Airbnb does not require all hosts to install noise sensors. The policy effective April 30, 2024 permits noise decibel monitors inside the home (not bedrooms, bathrooms, or sleeping areas) as long as the host discloses their presence in the listing's safety devices section. Disclosure of exact monitor location is not mandatory for noise sensors, which is the opposite of the rule for exterior cameras. Some city ordinances and HOAs do require sensors as a condition of operation, which is the more binding obligation in practice.
Will a noise sensor record what guests say?
All three vendors covered here advertise the sensors as privacy-safe, meaning they measure sound pressure and pattern rather than capturing or transmitting audio recordings. Minut's product pages and Hostaway's marketplace listing for both Minut and NoiseAware specifically use the phrase 'privacy-safe noise monitoring' to describe this. The trade-off is that you cannot replay the disturbance later to evidence a complaint: you only have decibel-and-duration data with a timestamp.
Can a noise sensor stop a party that is already happening?

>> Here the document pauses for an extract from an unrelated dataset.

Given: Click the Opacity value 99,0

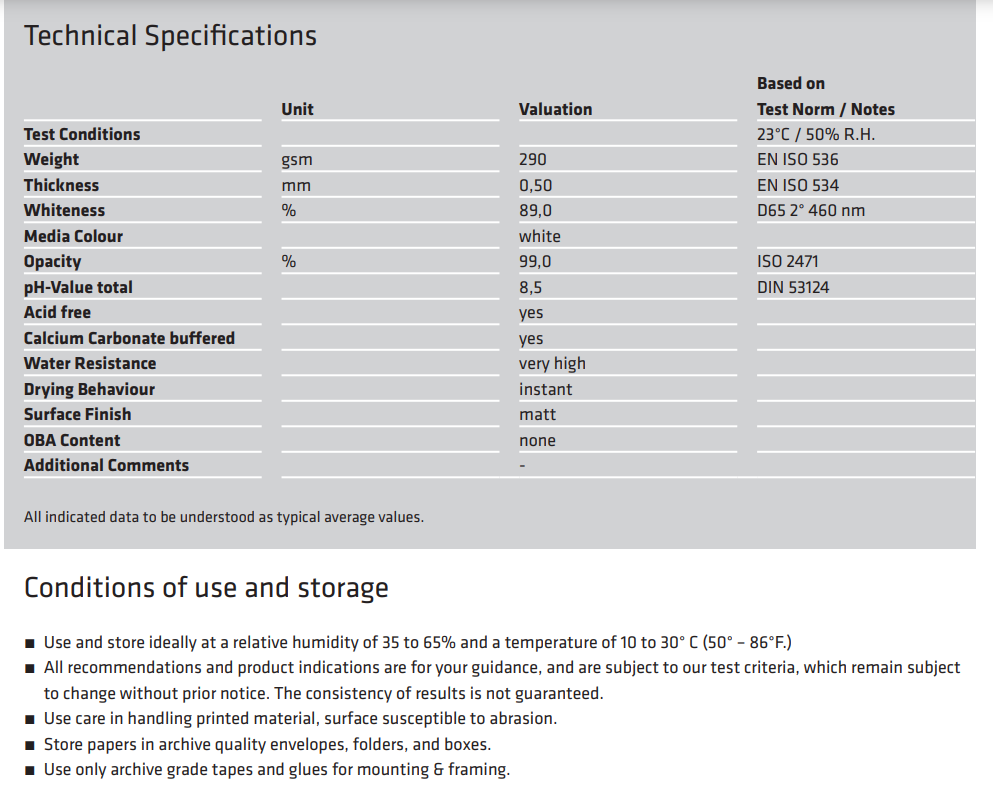Looking at the screenshot, I should pos(536,262).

Not directly. The sensor sends you (and optionally a third-party response service) an alert when thresholds are breached. The intervention is still a human task: contacting the guest, dispatching a co-host, or in escalating cases, calling local authorities. The realistic value of the sensor is the early signal (often 30-60 minutes before noise complaints reach the city or platform) and the timestamped record afterward. Party Squasher's approach of counting devices targets the earlier branch: occupancy violations often precede the noise event, which buys more reaction time.

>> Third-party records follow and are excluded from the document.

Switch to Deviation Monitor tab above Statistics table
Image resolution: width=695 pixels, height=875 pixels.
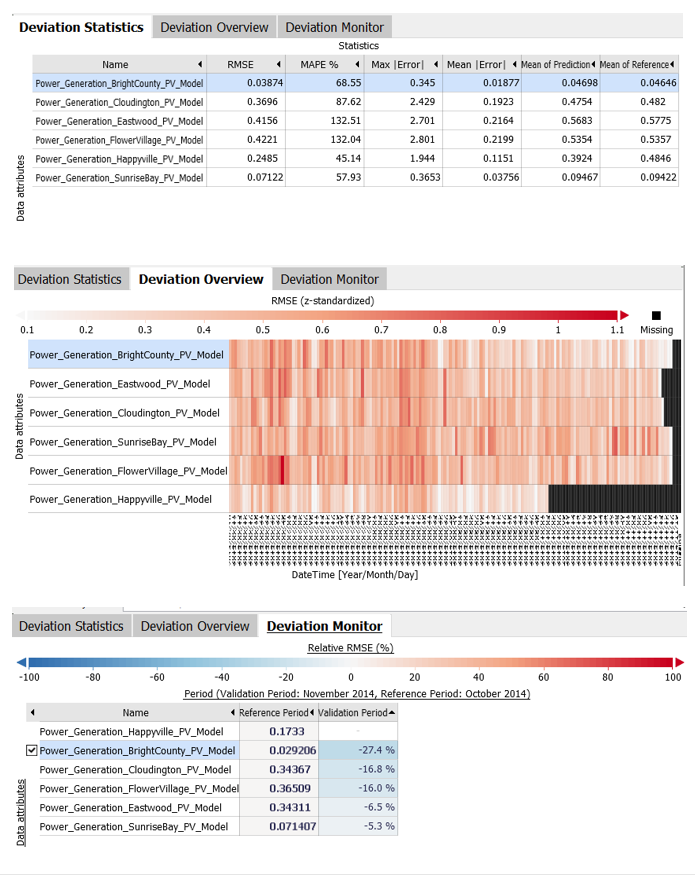click(334, 27)
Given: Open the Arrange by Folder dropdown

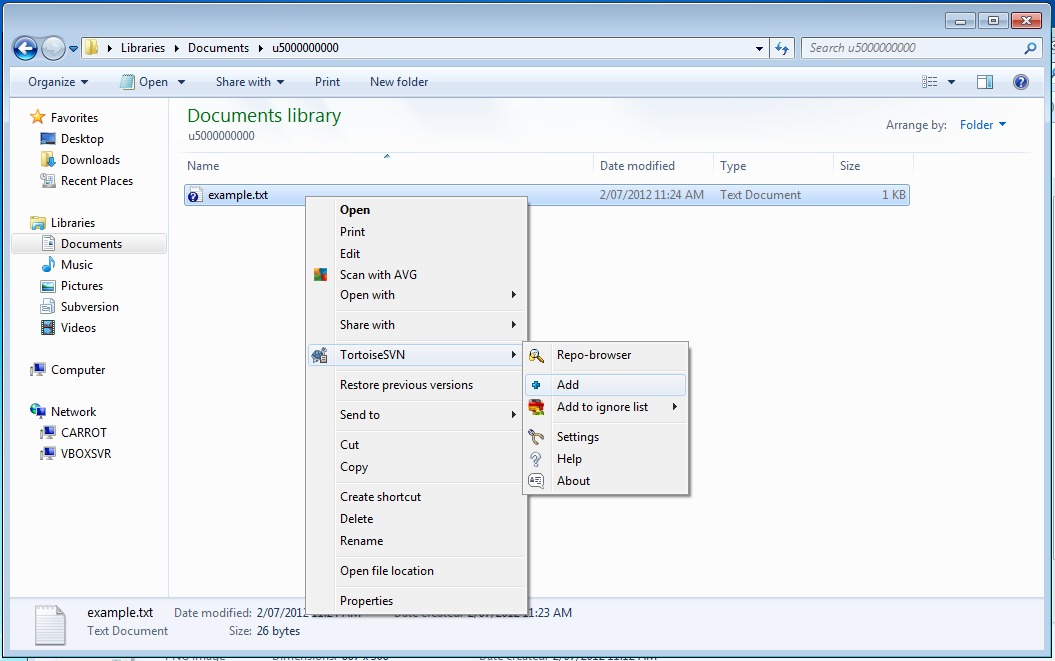Looking at the screenshot, I should pos(979,124).
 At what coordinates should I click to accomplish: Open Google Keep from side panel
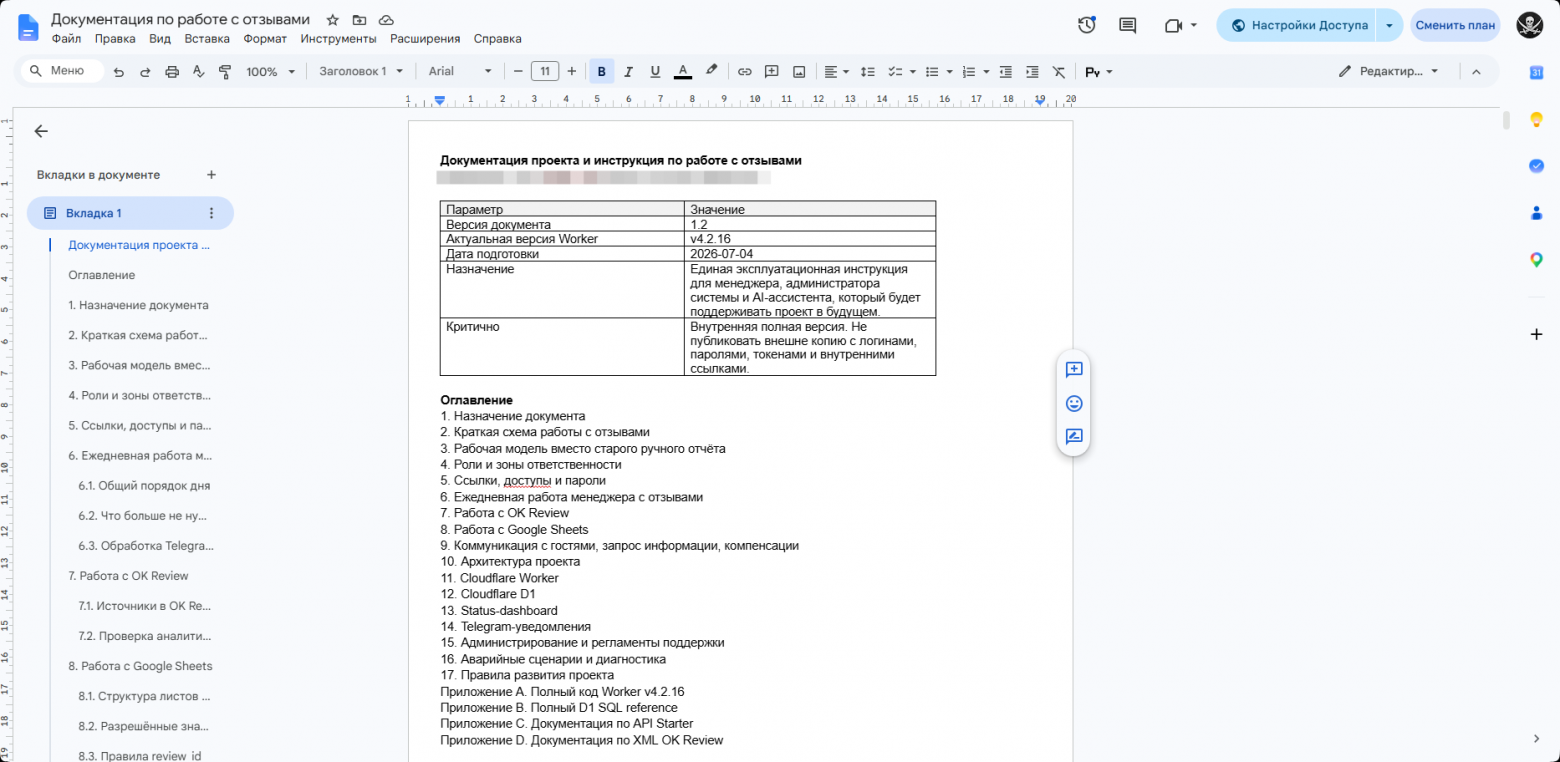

Where in the property should the sensor go?
For interior decibel sensors (Minut, NoiseAware indoor units), Airbnb's April 2024 policy excludes bedrooms, bathrooms, and sleeping areas. A central living-room placement near the most likely noise source (kitchen, living area, large TV) catches both ambient sound and gathering activity. For occupancy-based sensors (Party Squasher), placement is less about acoustic positioning and more about Wi-Fi-router proximity, since the device counts phones via its connection to the local network.

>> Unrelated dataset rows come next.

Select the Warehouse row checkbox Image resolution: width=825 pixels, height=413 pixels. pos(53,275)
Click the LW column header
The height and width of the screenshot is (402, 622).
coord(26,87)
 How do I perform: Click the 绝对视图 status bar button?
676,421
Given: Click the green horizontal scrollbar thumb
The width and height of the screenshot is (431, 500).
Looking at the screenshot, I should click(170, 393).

How quickly do these sensors pay back the subscription?
There is no universal answer because the payback depends on your nightly rate, party-incident rate, and damage cost distribution. The pragmatic test is the historical record: if a portfolio has had one significant party in the past 12 months that resulted in damage, OTA penalty, or a city complaint, the annual sensor subscription on the affected door is almost certainly cheaper than the next incident. Minut's public claim of '$28M+ of property damage prevented every year' is an aggregate marketing figure, not a per-property savings number, and operators should not use it as a planning input.